Obesity is a global problem and represents a significant health and economic burden. Our research concentrates on understanding the hormones and molecular pathways that drive obesity.
Recently a new category of brown fat-like cells, so-called “beige” cells residing within subcutaneous white fat, has been identified. These cells burn fuels to generate heat and therefore may reduce obesity by burning off rather than storing excess fuels. Cells of the immune system – macrophages, innate lymphoid cells and recently eosinophils – appear to be essential to the “browning” of white fat cells.
While studying mice with a deletion in the gene encoding the transcription factor Kruppel-like Factor 3 (KLF3) we made a number of serendipitous discoveries. These mice are lean, even when fed a high fat diet and have higher numbers of eosinophils within their fat. Interestingly, these mice show evidence of an increased capacity for thermogenesis even when housed at room temperature.

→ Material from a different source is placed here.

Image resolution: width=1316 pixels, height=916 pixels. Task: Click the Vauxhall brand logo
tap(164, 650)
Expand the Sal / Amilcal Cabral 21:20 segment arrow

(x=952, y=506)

We have performed genome-wide expression analyses on eosinophils isolated from white adipose tissue and saw expression of a number of genes that encode for known browning secreted proteins. Our data suggest that eosinophils may contribute to beige fat biogenesis by secreting these factors. The eosinophils from KLF3 knockout mice, where we see enhanced browning, expressed higher levels of these secreted proteins. Interestingly, we also detected expression of a number of novel secreted proteins in adipose tissue-derived eosinophils. We are now testing whether these novel secreted proteins are able to induce browning in cell culture and in vivo models.
Our data suggest that adipose tissue-resident eosinophils secrete a number of factors to drive the browning of adipocytes. This emphasises the importance of eosinophils in the browning process. Our study of these factors may provide a platform for the development of new therapeutic agents to drive browning and combat obesity.